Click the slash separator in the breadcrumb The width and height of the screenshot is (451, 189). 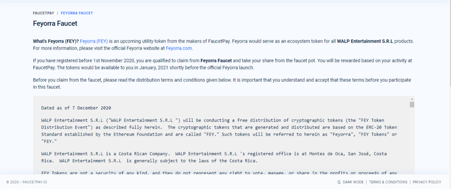[57, 13]
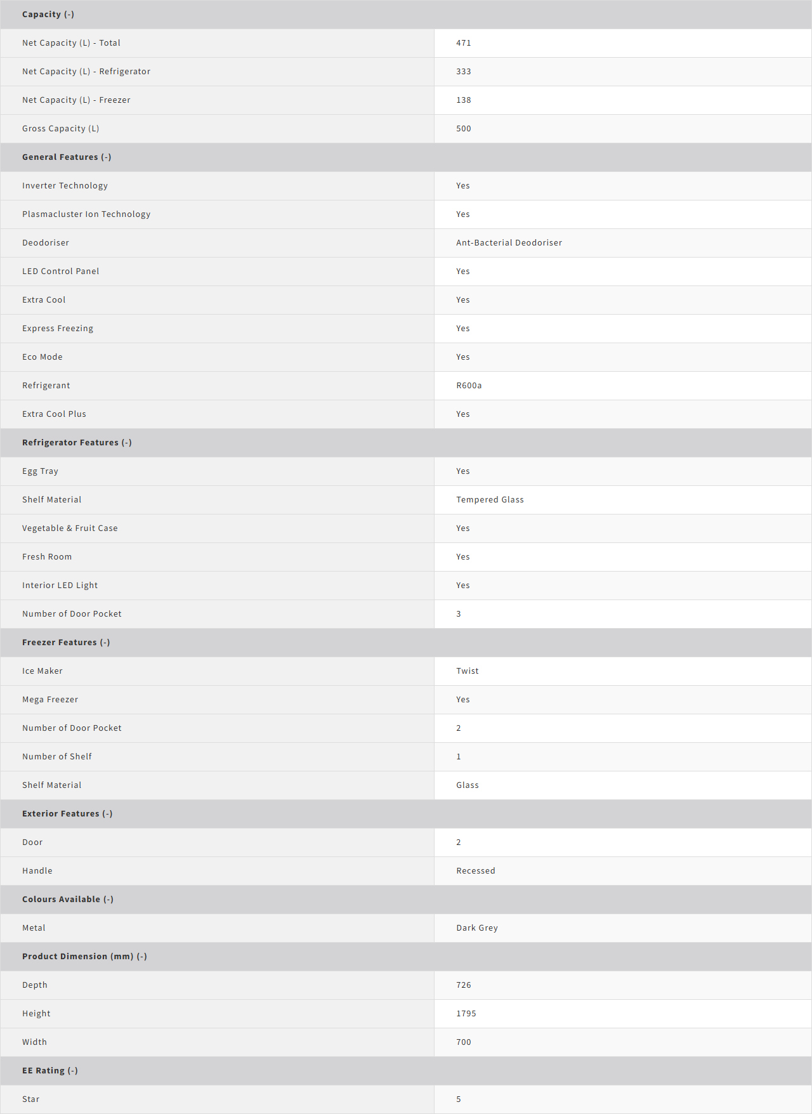This screenshot has width=812, height=1114.
Task: Select the Ant-Bacterial Deodoriser value text
Action: 509,243
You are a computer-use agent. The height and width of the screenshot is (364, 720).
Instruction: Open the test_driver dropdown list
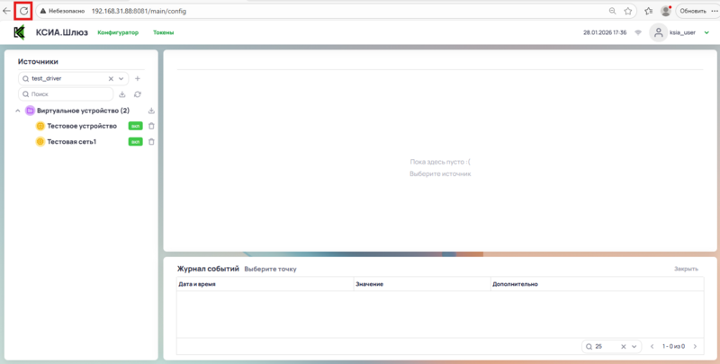(x=122, y=78)
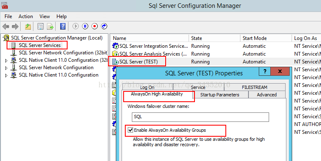Pause the service with the pause icon
The image size is (321, 161).
click(x=85, y=26)
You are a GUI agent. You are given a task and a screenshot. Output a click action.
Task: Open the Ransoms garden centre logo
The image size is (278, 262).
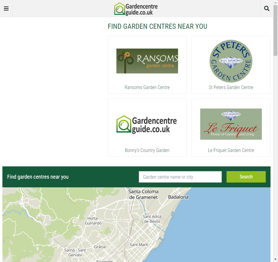pyautogui.click(x=147, y=61)
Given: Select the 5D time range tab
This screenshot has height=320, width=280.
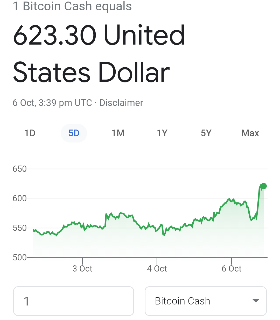Looking at the screenshot, I should [74, 133].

— PROMPT —
The answer must be an exact copy of the lines from the one with "The image size is (278, 262)." through the final line above, both ends included, and nothing else; pictures stay out.

— OUTPUT BELOW —
The image size is (278, 262).
pyautogui.click(x=147, y=61)
Given: Select the 5D time range tab
This screenshot has height=320, width=280.
Looking at the screenshot, I should [74, 133].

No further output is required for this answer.